▶ CONSIGNE 1: Repérez toutes les lignes des enregistrements qui contiennent la chaîne "field" et recopiez-les. Tenez compte de la casse.

Kung Fu Panda (Hans Zimmer & John Powell)

La dialectique peut-elle casser des briques ?

Disques • Publié le 11/07/2011 par

KUNG FU PANDA (2008)
KUNG FU PANDA
Compositeur :
Hans Zimmer & John Powell
Durée : 60:12 | 17 pistes
Éditeur : Interscope Records

 

4 out of 5 stars

Kung Fu Panda étant une production Dreamworks, c’est inévitablement Hans Zimmer qui fait la loi. Il a donc choisi de se charger lui-même du score avec John Powell, son comparse de longue date, dont il avait chapeauté les débuts avec Face/Off (Volte/Face) avant de composer à quatre mains The Road To El Dorado (La Route d’El Dorado) trois ans plus tard. On sait que les deux artistes, chacun de leur côté, se sont illustrés à de multiples reprises dans le genre du film d’animation. Que pouvaient-ils donc encore avoir à dire ? On s’était déjà posé la question à l’occasion de la sortie de leurs derniers travaux et c’est avec plaisir qu’on s’était rendu à l’évidence : rien de nouveau mais que du bon ! Bonne nouvelle : le constat est encore plus satisfaisant pour Kung Fu Panda.

 

Certes, Zimmer et Powell ne sont pas allés chercher bien loin pour donner à leur partition toute la couleur locale voulue, ressortant l’arsenal utilisé dans The Last Samurai (Le Dernier Samouraï) et dans Pirates Of The Caribbean : At World’s End (Pirates des Caraïbes : Jusqu’au Bout du Monde). En effet, qui dit musique d’Asie du Sud-Est dit instruments à cordes spécifiques parmi lesquels le fameux ehru mais aussi flûtes exotiques, gongs et autres percussions dont les sonorités a priori insolites finissent par devenir familières à force d’être réemployées d’un score à l’autre. Mais si le résultat sonne forcément un peu cliché et nous dépeint une Chine de carte postale, allant même jusqu’à manquer de subtilité en mélangeant les influences (l’ehru chinois croise le duduk arménien, on se demande bien pourquoi), il n’en demeure pas moins une réussite car il constitue une superbe synthèse de ce qui fait le meilleur des deux compositeurs.

▶ CONSIGNE 2: Poursuivez la critique de la bande originale de Kung Fu Panda après sa dernière phrase.

[Éléments d'un jeu de données]
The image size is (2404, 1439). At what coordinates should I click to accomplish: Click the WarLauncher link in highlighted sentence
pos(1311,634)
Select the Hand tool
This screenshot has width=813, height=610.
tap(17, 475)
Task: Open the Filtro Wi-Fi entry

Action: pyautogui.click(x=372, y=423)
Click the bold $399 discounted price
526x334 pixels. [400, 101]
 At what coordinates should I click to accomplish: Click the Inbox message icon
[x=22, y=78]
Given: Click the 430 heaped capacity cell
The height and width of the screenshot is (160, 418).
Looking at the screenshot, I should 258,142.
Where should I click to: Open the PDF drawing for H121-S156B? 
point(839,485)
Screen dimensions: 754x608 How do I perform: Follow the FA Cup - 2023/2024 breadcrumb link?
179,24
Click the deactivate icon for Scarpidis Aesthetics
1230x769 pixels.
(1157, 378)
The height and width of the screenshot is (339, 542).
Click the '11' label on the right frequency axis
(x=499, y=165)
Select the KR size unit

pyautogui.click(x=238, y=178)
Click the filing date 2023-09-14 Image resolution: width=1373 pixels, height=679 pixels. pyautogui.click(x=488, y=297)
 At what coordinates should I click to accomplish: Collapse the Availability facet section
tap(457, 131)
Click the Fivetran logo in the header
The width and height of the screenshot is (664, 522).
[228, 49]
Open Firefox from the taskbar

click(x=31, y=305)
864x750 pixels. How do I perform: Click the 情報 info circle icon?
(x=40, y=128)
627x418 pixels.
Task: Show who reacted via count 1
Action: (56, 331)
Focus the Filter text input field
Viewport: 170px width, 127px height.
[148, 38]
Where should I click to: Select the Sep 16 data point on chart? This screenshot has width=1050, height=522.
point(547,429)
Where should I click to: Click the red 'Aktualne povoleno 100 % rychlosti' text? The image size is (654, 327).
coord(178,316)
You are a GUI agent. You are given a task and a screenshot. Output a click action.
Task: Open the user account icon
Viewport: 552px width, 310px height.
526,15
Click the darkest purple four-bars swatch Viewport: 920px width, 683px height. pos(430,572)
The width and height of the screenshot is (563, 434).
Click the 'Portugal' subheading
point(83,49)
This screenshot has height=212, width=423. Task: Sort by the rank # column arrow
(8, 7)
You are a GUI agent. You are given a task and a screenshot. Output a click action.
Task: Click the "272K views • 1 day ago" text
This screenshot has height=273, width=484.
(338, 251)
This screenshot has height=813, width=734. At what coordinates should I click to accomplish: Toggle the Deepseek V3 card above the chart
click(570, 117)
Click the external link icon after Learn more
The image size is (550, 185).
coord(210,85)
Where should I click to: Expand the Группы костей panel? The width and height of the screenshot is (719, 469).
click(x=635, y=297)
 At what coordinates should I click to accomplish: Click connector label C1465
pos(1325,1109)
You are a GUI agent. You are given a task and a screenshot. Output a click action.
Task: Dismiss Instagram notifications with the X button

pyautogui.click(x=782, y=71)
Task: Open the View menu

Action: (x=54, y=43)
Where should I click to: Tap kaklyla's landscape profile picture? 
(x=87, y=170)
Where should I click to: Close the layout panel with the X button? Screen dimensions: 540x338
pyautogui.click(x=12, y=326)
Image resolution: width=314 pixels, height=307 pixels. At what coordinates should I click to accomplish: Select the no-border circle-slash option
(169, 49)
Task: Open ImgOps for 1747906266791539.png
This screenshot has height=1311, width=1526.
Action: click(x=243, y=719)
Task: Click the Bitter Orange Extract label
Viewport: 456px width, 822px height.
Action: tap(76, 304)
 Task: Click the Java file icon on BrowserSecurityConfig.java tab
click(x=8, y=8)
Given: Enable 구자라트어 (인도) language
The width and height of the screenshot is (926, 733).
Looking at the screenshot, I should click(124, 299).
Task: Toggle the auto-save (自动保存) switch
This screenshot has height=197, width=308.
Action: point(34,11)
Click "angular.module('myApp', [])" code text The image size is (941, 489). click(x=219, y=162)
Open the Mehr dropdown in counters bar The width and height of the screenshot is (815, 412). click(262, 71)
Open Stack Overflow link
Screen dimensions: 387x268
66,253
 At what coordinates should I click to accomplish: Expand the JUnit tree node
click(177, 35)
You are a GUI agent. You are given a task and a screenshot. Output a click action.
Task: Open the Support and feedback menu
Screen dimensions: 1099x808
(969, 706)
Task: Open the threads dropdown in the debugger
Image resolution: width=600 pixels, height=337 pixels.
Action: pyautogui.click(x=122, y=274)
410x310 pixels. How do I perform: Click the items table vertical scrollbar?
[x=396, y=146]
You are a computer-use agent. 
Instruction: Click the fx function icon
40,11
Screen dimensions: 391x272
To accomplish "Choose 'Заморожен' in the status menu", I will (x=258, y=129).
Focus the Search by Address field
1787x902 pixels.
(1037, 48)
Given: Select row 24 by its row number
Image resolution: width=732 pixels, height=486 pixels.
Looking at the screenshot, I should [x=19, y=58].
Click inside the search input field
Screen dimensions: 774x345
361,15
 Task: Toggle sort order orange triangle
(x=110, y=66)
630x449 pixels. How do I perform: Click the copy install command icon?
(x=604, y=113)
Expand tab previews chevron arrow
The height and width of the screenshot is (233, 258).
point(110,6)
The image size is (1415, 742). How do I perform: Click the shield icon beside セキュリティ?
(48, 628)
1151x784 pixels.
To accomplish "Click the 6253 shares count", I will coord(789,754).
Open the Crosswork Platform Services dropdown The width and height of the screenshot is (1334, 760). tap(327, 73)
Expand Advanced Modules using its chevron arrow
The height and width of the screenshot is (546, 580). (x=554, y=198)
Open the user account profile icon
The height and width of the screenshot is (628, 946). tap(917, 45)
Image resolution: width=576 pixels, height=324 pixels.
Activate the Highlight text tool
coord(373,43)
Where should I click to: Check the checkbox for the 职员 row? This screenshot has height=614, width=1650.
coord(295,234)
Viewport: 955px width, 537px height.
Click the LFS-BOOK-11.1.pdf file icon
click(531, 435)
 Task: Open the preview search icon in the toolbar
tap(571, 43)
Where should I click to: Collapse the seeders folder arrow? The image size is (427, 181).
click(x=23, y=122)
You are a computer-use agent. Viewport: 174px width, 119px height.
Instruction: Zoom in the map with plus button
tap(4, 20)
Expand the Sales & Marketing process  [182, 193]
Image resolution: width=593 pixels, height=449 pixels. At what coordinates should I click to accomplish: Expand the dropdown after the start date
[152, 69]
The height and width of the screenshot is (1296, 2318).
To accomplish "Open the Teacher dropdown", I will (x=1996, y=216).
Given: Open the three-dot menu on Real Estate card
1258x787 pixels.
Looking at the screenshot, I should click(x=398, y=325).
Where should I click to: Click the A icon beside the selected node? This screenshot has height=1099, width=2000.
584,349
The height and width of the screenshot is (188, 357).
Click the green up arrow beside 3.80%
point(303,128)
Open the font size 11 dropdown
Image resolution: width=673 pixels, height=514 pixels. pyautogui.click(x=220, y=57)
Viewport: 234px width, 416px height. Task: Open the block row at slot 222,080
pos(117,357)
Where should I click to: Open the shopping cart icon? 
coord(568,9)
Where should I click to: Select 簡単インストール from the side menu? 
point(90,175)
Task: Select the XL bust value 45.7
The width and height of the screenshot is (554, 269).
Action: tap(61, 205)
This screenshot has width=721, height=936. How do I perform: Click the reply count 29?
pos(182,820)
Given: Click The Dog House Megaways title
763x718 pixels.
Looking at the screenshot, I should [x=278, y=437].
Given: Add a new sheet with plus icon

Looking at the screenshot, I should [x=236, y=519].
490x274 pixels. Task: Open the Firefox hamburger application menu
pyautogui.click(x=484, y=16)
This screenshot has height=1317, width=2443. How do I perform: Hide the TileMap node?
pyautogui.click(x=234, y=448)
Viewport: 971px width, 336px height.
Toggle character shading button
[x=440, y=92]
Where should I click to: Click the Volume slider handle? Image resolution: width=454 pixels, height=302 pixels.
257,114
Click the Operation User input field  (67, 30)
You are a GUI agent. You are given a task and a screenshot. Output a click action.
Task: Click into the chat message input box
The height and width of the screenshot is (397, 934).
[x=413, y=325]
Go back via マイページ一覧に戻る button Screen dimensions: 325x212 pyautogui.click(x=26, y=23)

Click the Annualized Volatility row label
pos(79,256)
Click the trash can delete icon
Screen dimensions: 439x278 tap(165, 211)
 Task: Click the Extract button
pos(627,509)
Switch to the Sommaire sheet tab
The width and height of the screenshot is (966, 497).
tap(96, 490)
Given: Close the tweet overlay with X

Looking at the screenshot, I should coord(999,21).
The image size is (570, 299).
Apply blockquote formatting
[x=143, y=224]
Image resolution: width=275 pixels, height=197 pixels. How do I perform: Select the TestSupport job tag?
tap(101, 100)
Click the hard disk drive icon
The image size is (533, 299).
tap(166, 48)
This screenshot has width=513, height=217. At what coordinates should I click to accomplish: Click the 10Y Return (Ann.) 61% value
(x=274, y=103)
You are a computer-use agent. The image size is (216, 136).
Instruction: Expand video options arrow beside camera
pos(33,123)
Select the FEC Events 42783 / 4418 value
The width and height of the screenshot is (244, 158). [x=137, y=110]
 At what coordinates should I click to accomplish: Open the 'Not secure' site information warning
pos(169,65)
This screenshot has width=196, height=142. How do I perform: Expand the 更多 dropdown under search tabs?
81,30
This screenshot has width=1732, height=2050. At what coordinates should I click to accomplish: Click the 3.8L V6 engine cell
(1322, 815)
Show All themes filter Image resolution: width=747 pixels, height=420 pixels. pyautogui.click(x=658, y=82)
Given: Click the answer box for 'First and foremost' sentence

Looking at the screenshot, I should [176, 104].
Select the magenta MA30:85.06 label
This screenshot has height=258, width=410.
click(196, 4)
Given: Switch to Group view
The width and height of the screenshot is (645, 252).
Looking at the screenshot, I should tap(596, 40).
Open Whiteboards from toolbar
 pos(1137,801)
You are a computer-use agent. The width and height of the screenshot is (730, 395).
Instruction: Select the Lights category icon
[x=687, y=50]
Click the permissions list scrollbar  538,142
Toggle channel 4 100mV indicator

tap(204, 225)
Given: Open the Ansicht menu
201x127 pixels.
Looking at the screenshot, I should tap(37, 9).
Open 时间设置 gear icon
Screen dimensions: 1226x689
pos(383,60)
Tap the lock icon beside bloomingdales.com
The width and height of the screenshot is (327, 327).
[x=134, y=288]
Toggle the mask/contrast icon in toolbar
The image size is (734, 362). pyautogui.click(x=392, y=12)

▶ RÉPONSE 1:
Focus the Filter text input field
Focus the Search by Address field
Click inside the search input field
Click the Operation User input field  (67, 30)

▶ RÉPONSE 2:
 

Force est de reconnaître que Zimmer a toujours brillé dans les partitions exotiques et qu’il a un grand talent pour les thèmes mémorables. De son côté, Powell a également un don pour les mélodies inspirées et dépasse de loin son aîné en ce qui concerne les orchestrations (en tout cas, il semble savoir mieux s’entourer !). Enfin, tous deux possèdent un grand sens du rythme et n’ont pas leur pareil pour concevoir des morceaux entraînants en diable. Nous défions alors toute personne normalement constituée de résister au charme ravageur du splendide Sacred Pool Of Tears, qui alterne folklore asiatique façon The Last Emperor (Le Dernier Empereur, auquel a collaboré un certain Hans F. Zimmer, drôle de coïncidence…), passages d’action ultra-percutants culminant en des sommets grisants de lyrisme et plongées salutaires dans un apaisement magique. Ce morceau de bravoure époustouflant de plus de neuf minutes vaut à lui seul l’acquisition de l’album tout entier, rempli par ailleurs de nombreuses autres perles rutilantes !

 

 

Tout au long du score, on trouve des pistes calmes et reposées évoquant une nature zen et idyllique, très inspirées par les travaux de John Williams tels Seven Years In Tibet (Sept Ans au Tibet) et Memoirs Of A Geisha (Mémoires d’une Geisha), portées par un thème principal délicat et bucolique exposé dès le début de Hero puis repris plus tard sur un mode plus solennel. Un second thème mêlant émotion et humour est également introduit dans le premier morceau et rappelle beaucoup celui d’Endurance, signe que c’est le style de Powell qui semble dominer la partition – ce que confirmeront des chœurs à la fois triomphaux et apocalyptiques intervenant à intervalles réguliers et renvoyant directement à l’aspect « hénaurme » de Horton Hears A Who! Les séquences d’action s’avèrent quant à elles particulièrement virtuoses et font de ce qui est avant tout une comédie une jouissive parodie de film épique, trouvant sa voie avec bonheur à mi-chemin entre classicisme (l’orchestre symphonique) et modernité (guitares électriques lors des combats contre Tai Lung, ou encore batteries et trompettes rappelant les meilleurs moments de la bande originale de Kill Bill).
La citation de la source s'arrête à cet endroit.